I recently had a thought that we build relationships with other people around shared experiences. These can be either positive or negative. Unfortunately, too often we build relationships around negativity. How often have you made friends with other people based on the mutual dislike of another person? Or we find someone we can have a good whinge to about the problems in our life. While sometimes this can be healthy often it can be destructive. Much like Julia Gillard and Kevin Rudd's alliance, these kinds of relationships often don't last and are built on weak foundations. 

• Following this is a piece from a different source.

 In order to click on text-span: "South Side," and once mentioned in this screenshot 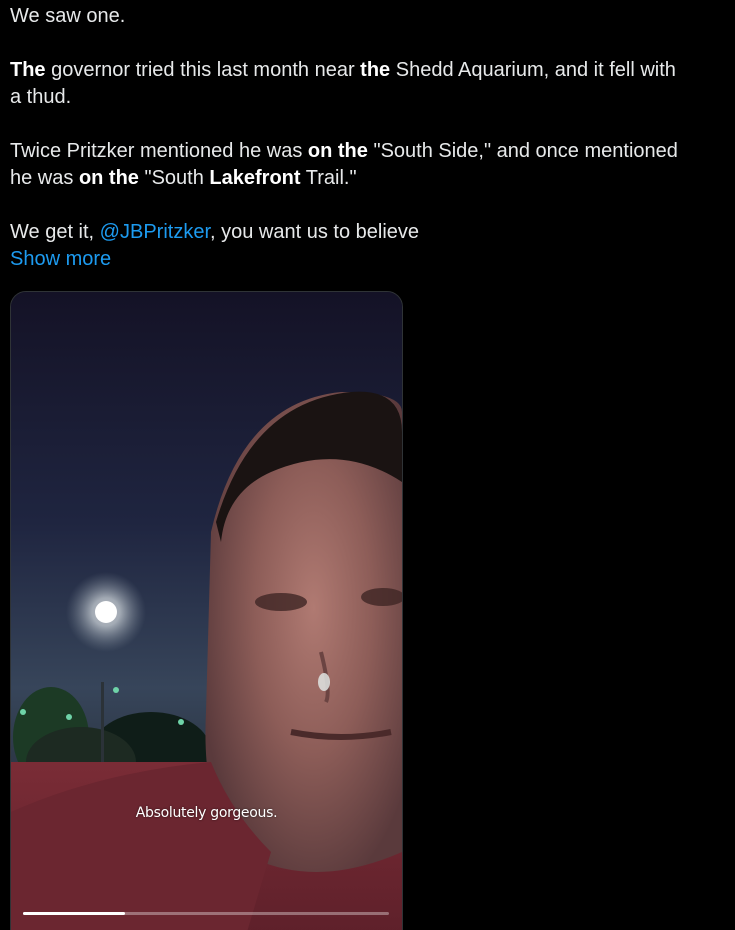, I will do `click(522, 151)`.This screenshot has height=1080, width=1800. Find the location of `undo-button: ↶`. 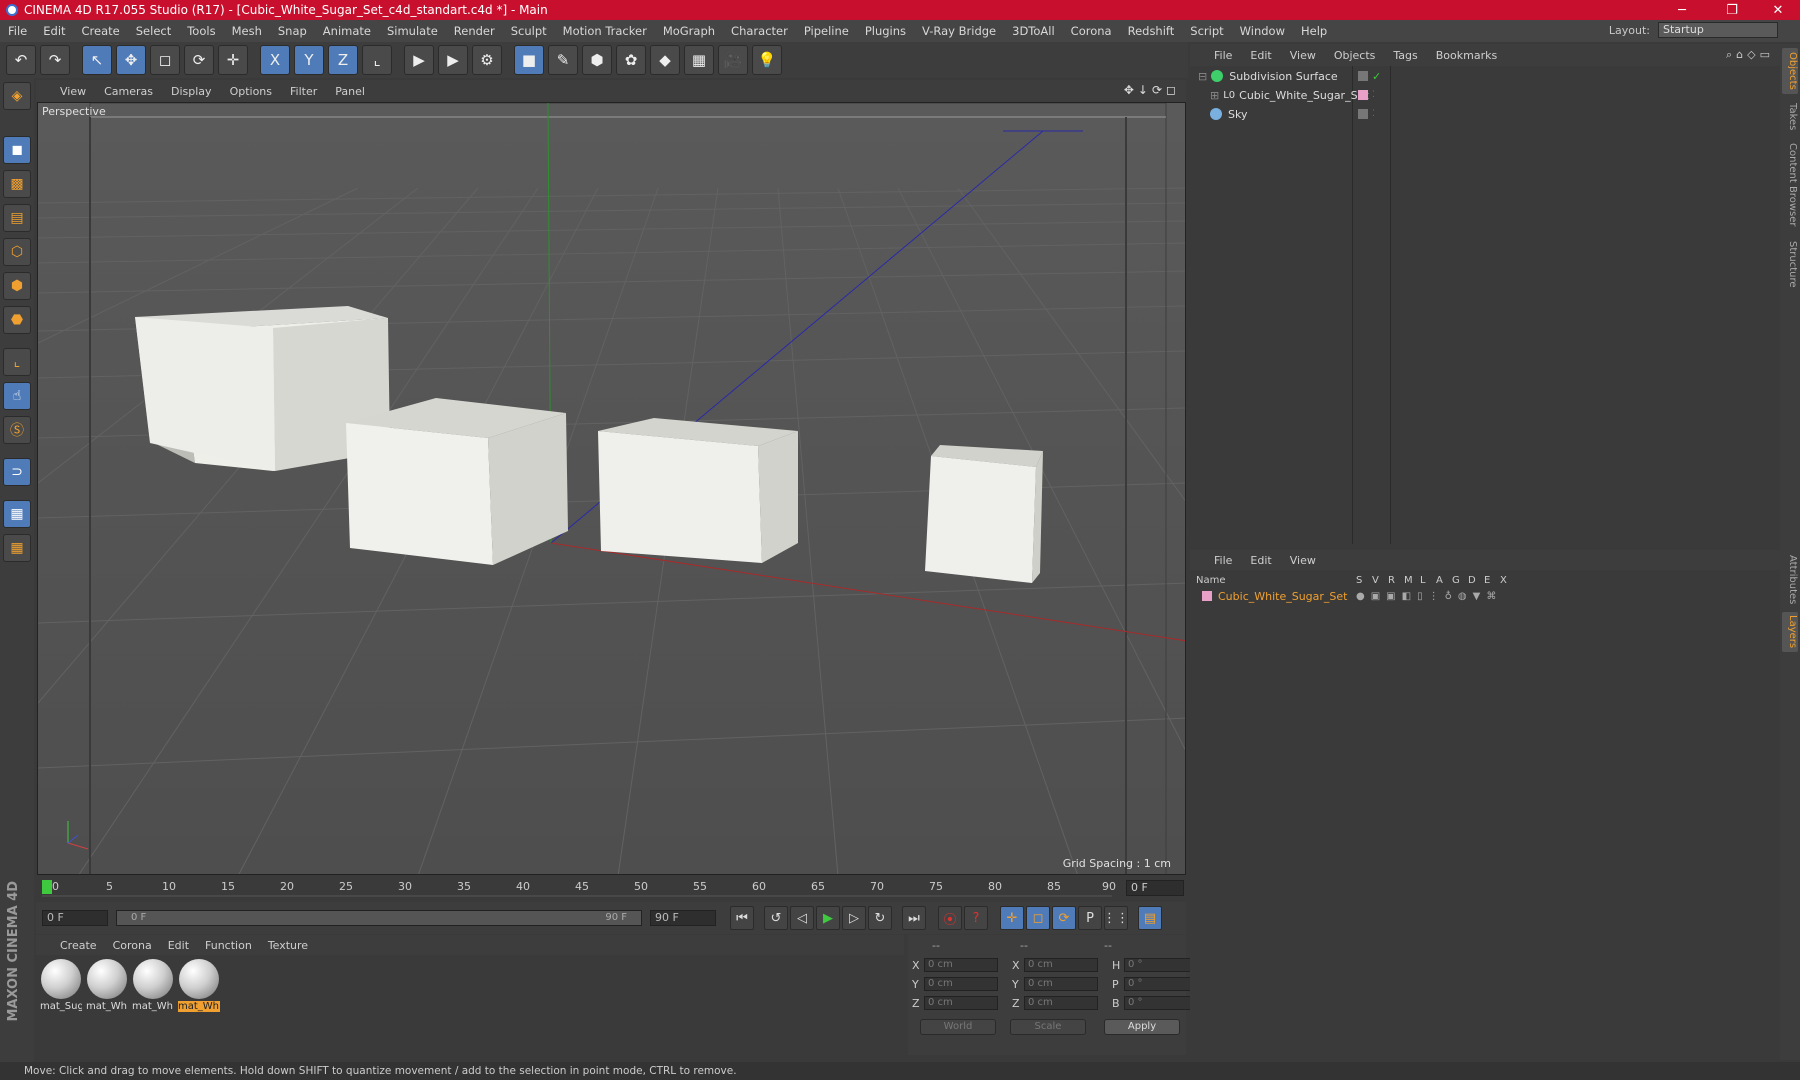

Stephen Covey discussed this issue in the 7 Habits of Highly Effective People. He describe us as having emotional bank accounts. We make both deposits and withdraws from these accounts. A really great way to make a deposit into emotional banks account with other people is to defend the person not in the room. So in your group of friends or colleagues if someone puts down another member of the group, be fair to that person, defend them, remember their positive qualities. I know this is hard, I'm going to try a lot harder to actually do this. I have seen it with other people, while you may gain brief popularity with the group by attacking the person not present or partaking in an attack. The people who are uniformly liked and respected are those who defend the person not present. The reason for this is simple, by defending the person not present you are saying to those people present. "You can trust me, I am fair and a person of integrity."

Much like junk food gossip and negativity can be briefly rewarding. Remember you're in life for the long game and by defending the person not present you're building your relationships on solid foundations.